Keeping his gaze on her, he released Sir Gavin and folded his arms. “You did come here for answers, did you not?”
Isolde glanced at Sir Gavin. He was staring at the MacLean with a look she couldn’t place.
“Well?” The MacLean narrowed his eyes at her. “Will you admit it?”
“Of course, I want the truth.”
“By the hounds, Donall, stop scowling at her.” Sir Gavin gave him a light shove. “You are being an arse.”
“She should listen,” the MacLean said, stepping in front of her.
“I do.” Isolde’s heart stocked. The sheer male power streaming from him kept her as firmly in place as his chain held him. “I always listen.”
“That is good.” He cupped her chin, lifting her face to his. “Better would be accepting the truth.”
“Yours or mine?”
“There is only one.” He stepped even closer, smoothed the side of his thumb along her jaw. “It lurks out there in the mist, somewhere just beyond our kenning. We cannae yet see it, but we will.
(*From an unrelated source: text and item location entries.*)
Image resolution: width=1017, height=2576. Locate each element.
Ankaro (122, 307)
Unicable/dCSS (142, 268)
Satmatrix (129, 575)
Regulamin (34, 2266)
Do you agree?”
She nodded.
Some of his fierceness eased, but the flare of triumph in his eyes was almost as unsettling as his frown.
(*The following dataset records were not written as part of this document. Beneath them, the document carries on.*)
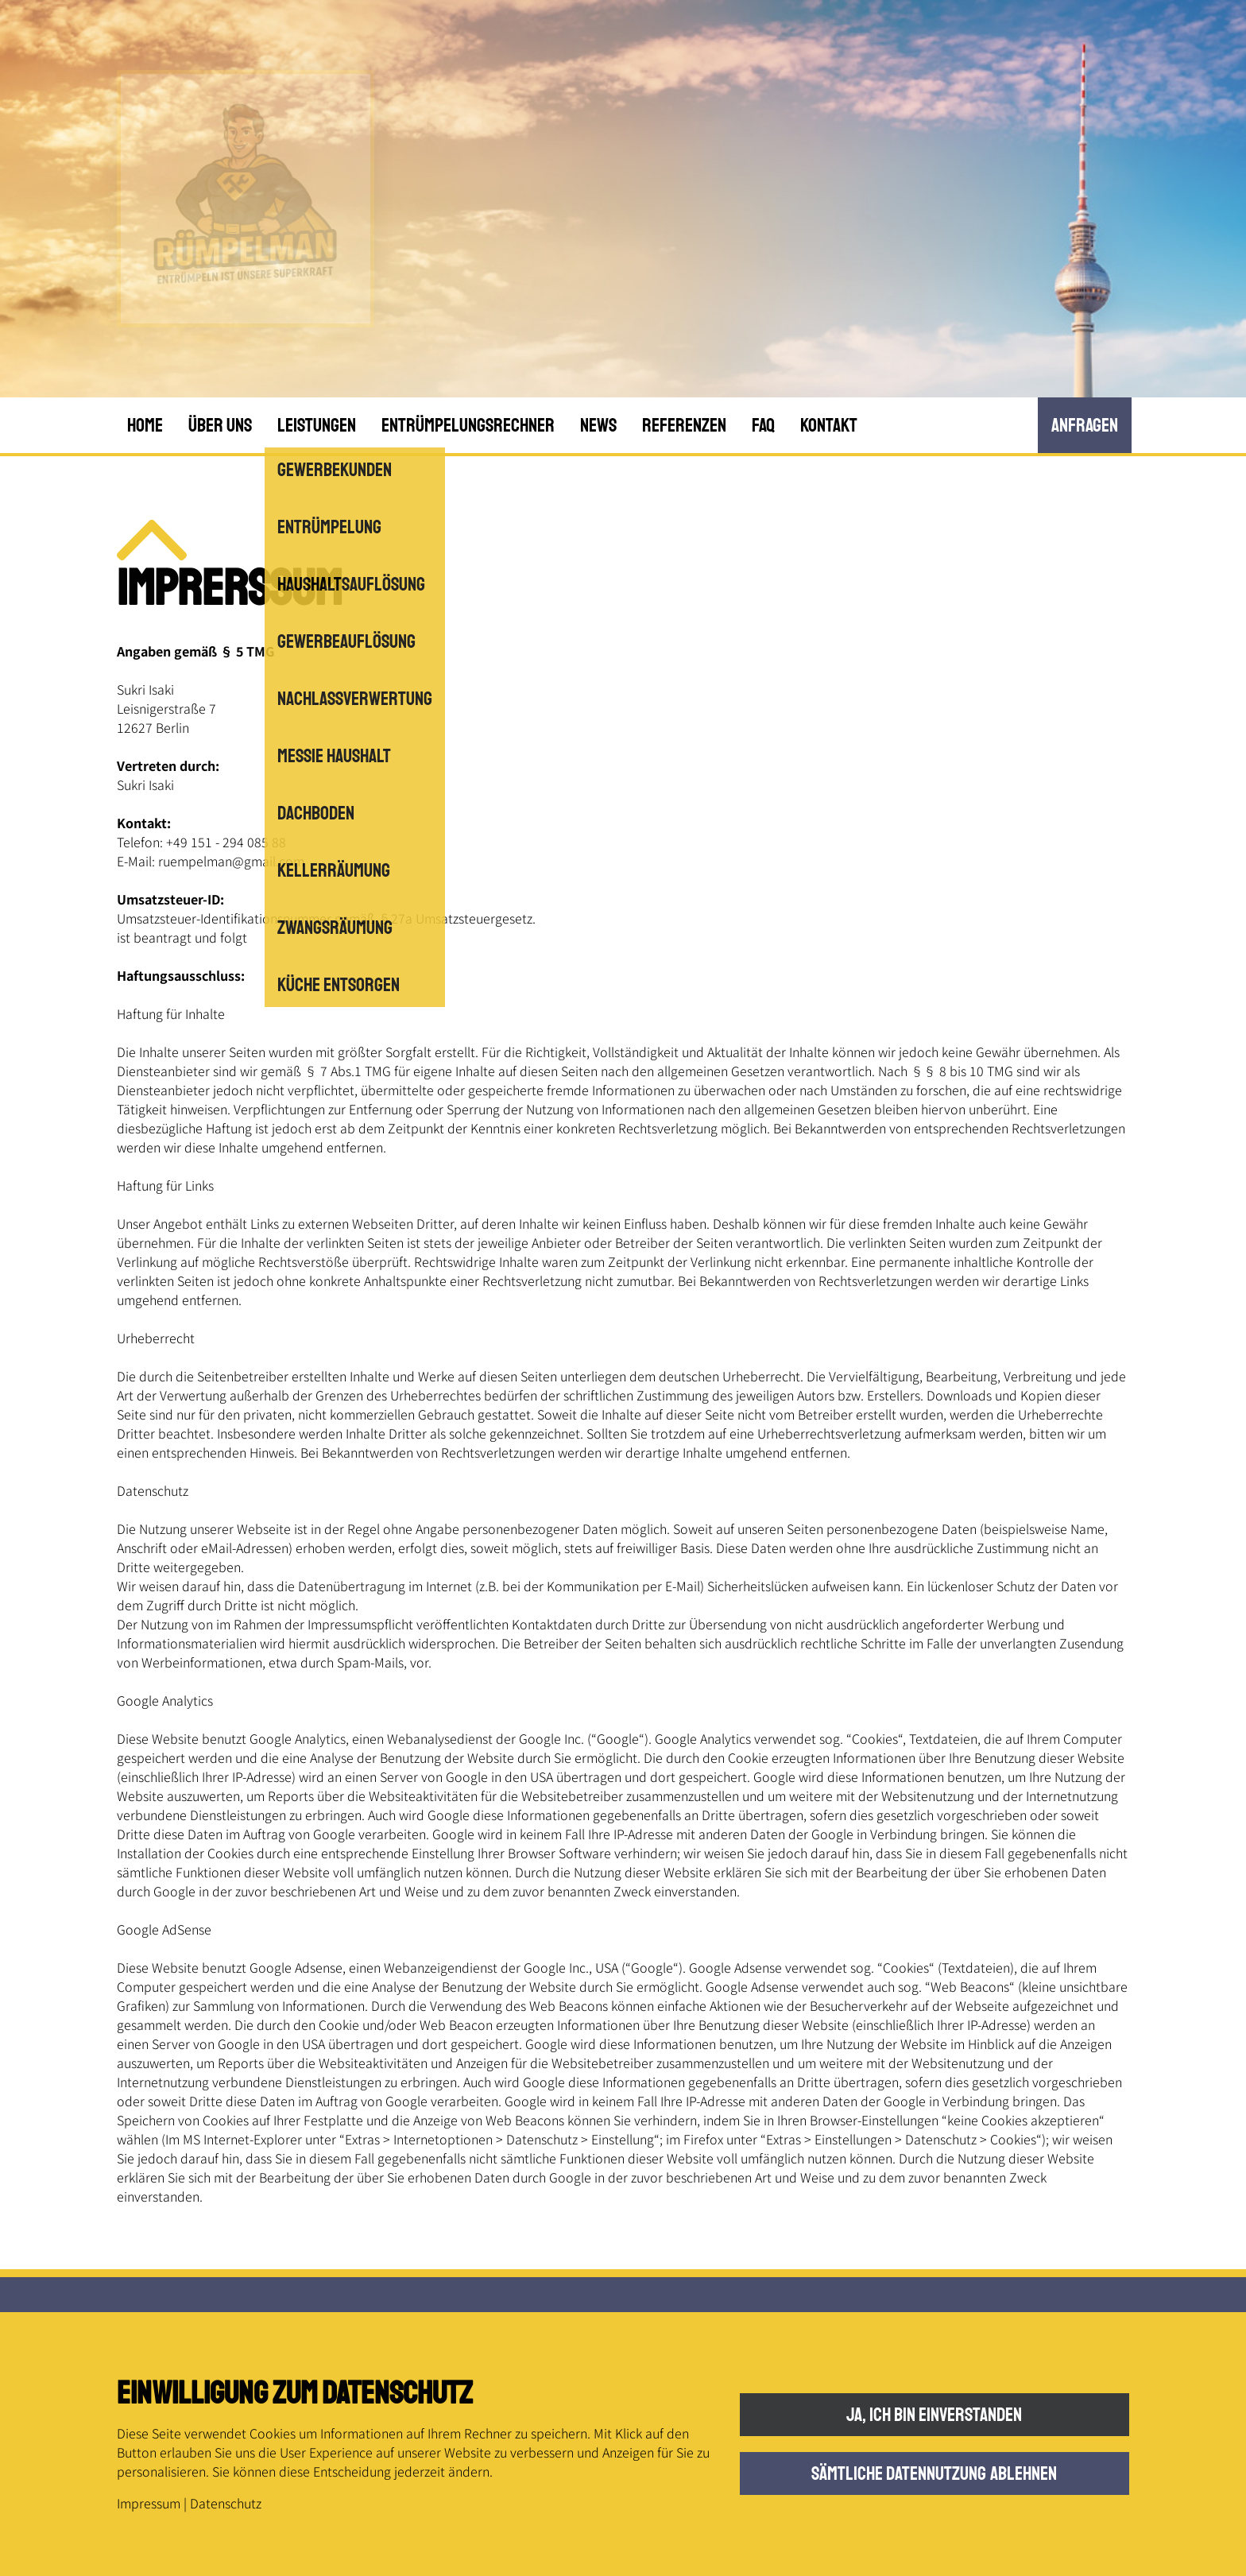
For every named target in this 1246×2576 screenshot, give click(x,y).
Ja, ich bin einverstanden (934, 2415)
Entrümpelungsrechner (468, 425)
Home (145, 425)
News (598, 425)
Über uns (220, 425)
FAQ (763, 425)
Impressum (148, 2502)
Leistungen (316, 425)
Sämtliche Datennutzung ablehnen (934, 2473)
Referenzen (684, 425)
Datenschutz (225, 2502)
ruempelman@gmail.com (231, 860)
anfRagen (1084, 425)
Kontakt (828, 425)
Worse, he leaned in again, this time coming so near that his soft, warm breath brushed her cheek. Her heart thumped for she knew he was going to kiss her. But he only inclined his head as if acknowledging her surrender. To her surprise, he took his hand from her chin and stepped back from her.
Returning to his pallet, he stood beside it, one shoulder against the wall.
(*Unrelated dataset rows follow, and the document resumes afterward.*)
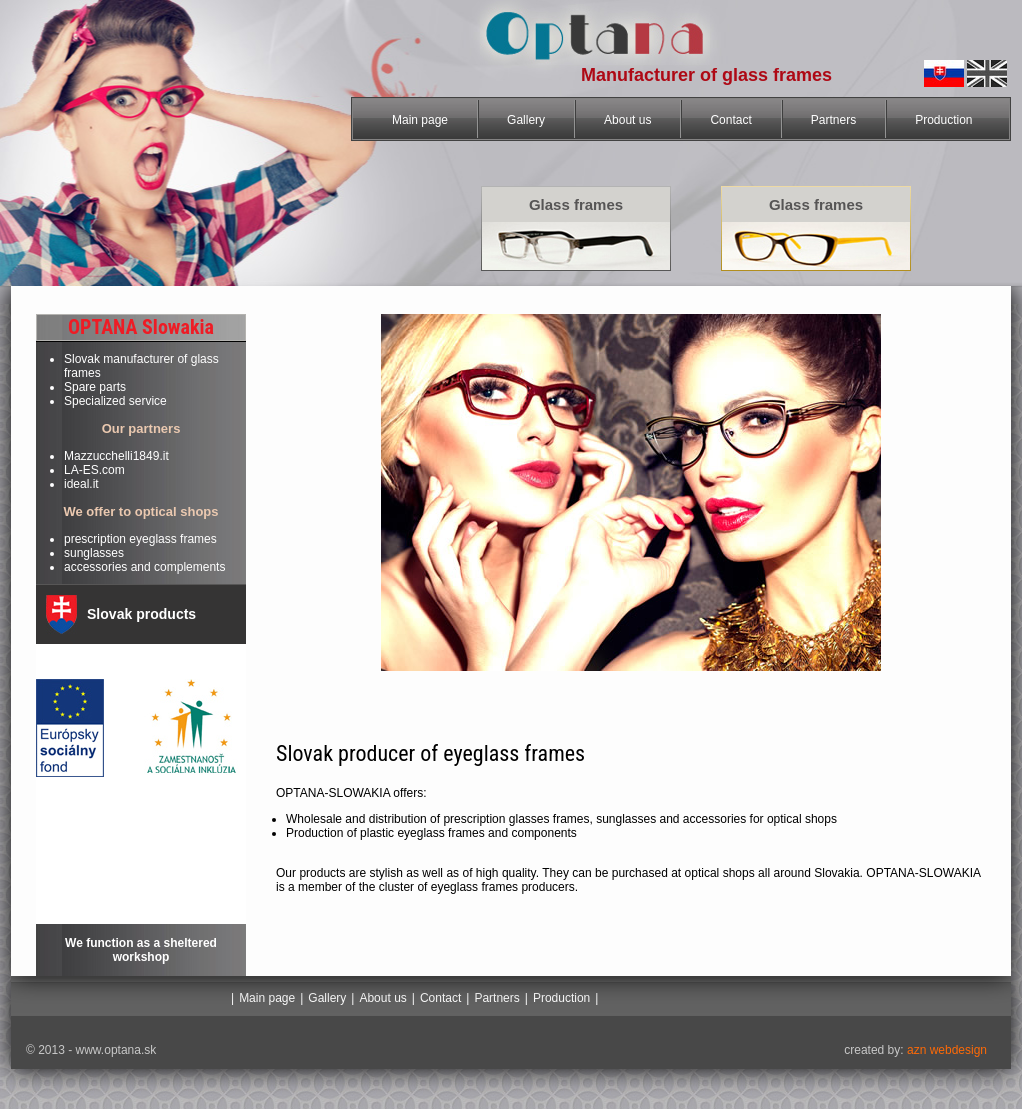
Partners (833, 120)
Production (943, 120)
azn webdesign (945, 1050)
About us (627, 120)
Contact (730, 120)
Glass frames (576, 204)
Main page (420, 120)
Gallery (526, 120)
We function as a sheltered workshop (141, 950)
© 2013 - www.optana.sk (91, 1050)
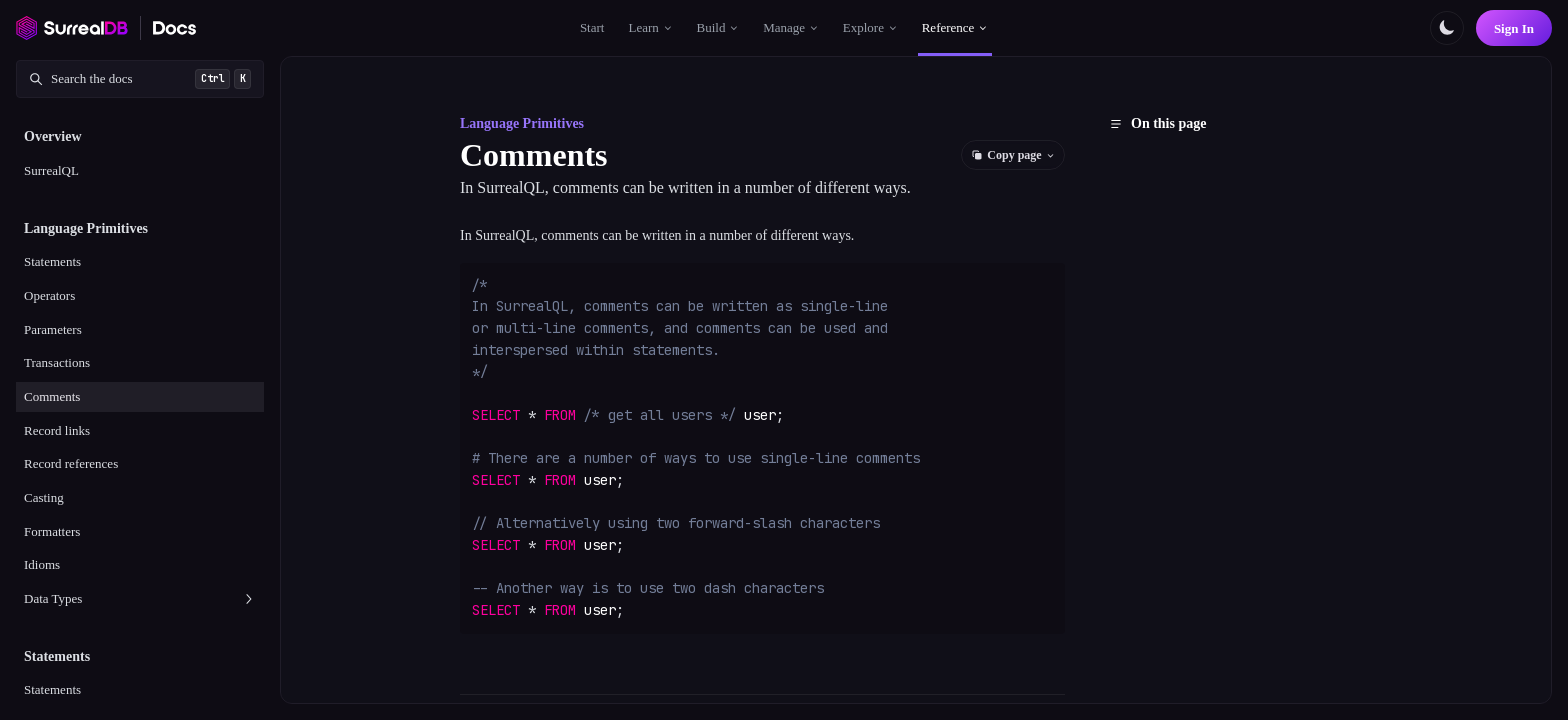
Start (592, 27)
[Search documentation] (140, 79)
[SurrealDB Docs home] (175, 28)
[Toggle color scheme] (1447, 28)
“See here, lass. For a MacLean to do away with his lady would mean ending himself as well,” he said, his voice low.
He gave her a long look and the smoldering in his dark eyes became a full-fledged burn. “That, Isolde of Dunmuir, is the way of it. My brother did not murder your sister. He loved her.”
To Isolde’s amazement, she believed him.
Or wanted to.
But Lileas’ sweet face loomed before her, pale lips moving, trying to tell her something. Then the image spiraled away, shattered by the hammering of Isolde’s heart.